Evidence of Bush's erratic and aggressive behaviour are not new, we have seen him behave like this for years now. On many occasions he has completely lost it and literally flipped the bird to senior officials and reporters. This has been captured on film more than once.

In the Summer of 2004 Capitol Hill Blue reported that In meetings with top aides and administration officials, the President goes from quoting the Bible in one breath to obscene tantrums against the media, Democrats and others that he classifies as “enemies of the state.”

Worried White House aides have painted a portrait of a man on the edge, increasingly wary of those who disagree with him and paranoid of a public that no longer trusts his policies in Iraq or at home.

In interviews with a number of White House staffers who were willing to talk off the record, a picture of an administration under siege has emerged, led by a man who declares his decisions to be “God’s will” and then tells aides to “fuck over” anyone they consider to be an opponent of the administration.

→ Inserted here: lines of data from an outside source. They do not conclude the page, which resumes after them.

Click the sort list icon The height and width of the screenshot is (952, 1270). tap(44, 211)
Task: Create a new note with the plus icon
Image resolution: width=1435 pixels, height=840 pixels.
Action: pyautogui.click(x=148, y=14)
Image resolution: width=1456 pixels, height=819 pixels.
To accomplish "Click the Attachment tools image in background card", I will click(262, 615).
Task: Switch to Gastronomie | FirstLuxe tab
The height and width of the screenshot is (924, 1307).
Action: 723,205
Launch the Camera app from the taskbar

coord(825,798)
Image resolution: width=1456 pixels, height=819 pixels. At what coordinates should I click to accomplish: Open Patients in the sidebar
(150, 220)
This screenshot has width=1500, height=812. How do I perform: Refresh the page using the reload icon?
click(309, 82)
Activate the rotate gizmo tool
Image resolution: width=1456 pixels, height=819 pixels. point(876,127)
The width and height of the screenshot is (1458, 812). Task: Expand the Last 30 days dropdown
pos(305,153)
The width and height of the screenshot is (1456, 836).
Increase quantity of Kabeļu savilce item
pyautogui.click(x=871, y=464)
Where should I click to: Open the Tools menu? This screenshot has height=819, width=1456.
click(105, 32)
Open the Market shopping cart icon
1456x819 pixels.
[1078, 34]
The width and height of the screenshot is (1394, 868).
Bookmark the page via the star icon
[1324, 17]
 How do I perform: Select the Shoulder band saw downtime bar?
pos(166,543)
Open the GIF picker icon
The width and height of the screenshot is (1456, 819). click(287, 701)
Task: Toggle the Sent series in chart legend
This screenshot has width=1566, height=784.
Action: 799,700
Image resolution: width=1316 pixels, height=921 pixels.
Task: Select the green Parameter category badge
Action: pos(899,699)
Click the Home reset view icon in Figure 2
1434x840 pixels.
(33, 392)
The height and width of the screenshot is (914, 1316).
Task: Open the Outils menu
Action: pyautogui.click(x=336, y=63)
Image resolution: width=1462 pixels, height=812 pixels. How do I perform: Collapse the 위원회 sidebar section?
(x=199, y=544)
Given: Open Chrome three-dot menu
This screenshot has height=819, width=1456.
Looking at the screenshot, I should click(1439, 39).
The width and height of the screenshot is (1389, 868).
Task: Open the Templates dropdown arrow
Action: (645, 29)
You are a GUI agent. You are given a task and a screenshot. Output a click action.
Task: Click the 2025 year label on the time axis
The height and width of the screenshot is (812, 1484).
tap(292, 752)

Aides say the President gets “hung up on minor details,” micromanaging to the extreme while ignoring the bigger picture. He will spend hours personally reviewing and approving every attack ad against his Democratic opponent and then kiss off a meeting on economic issues.

“This is what is killing us on Iraq,” one aide said. “We lost focus. The President got hung up on the weapons of mass destruction and an unproven link to al Qaeda. We could have found other justifiable reasons for the war but the President insisted the focus stay on those two, tenuous items.”

These are all examples of the obsessive and addictive personality that has claimed Bush throughout his entire life, he has always been "on the edge".

In August of 2005 Bush's ferocious temper and erratic behaviour was again publicly thrust into the spotlight. White House insiders leaked the fact that Bush had "flipped out" over the anti war protesters near to his Texas ranch in Crawford.

“I’m not meeting again with that goddamned bitch,” Bush screamed at aides who suggested he meet again with Cindy Sheehan, the war-protesting mother whose son died in Iraq. “She can go to hell as far as I’m concerned!”

Bush, administration aides confide, frequently explodes into tirades over those who protest the war, calling them “motherfucking traitors.” He reportedly was so upset over Veterans of Foreign Wars members who wore “bullshit protectors” over their ears during his speech to their annual convention that he told aides to “tell those VFW assholes that I’ll never speak to them again is they can’t keep their members under control.”

His advisors seemingly have a 24 hour role of keeping Bush under control, to control his wild mood swings and dark vicious temper directed at anyone who criticizes or questions him.

Capitol Hill Blue ran another story in August stating that aides claim George W. Bush’s mood swings have become so drastic that White House emails often contain “weather reports” to warn of the President’s demeanor. “Calm seas” means Bush is calm while “tornado alert” is a warning that he is pissed at the world.

Bush's behaviour has prompted Prominent Washington psychiatrist, Dr. Justin Frank to explain Bush’s behavior as all-too-typical of an alcoholic, suffering paranoia bordering on schizophrenia, and who is still in denial:

“The pattern of blame and denial, which recovering alcoholics work so hard to break, seems to be ingrained in the alcoholic personality; it's rarely limited to his or her drinking,” he says. “The habit of placing blame and denying responsibility is so prevalent in George W. Bush's personal history that it is apparently triggered by even the mildest threat.”

Frank went on to describe Bush as a "paranoid megalomaniac" as well as a "sadist".

Okay, forget about impeachment, can we have him declared "unfit for office?" Then we'll impeach Cheney.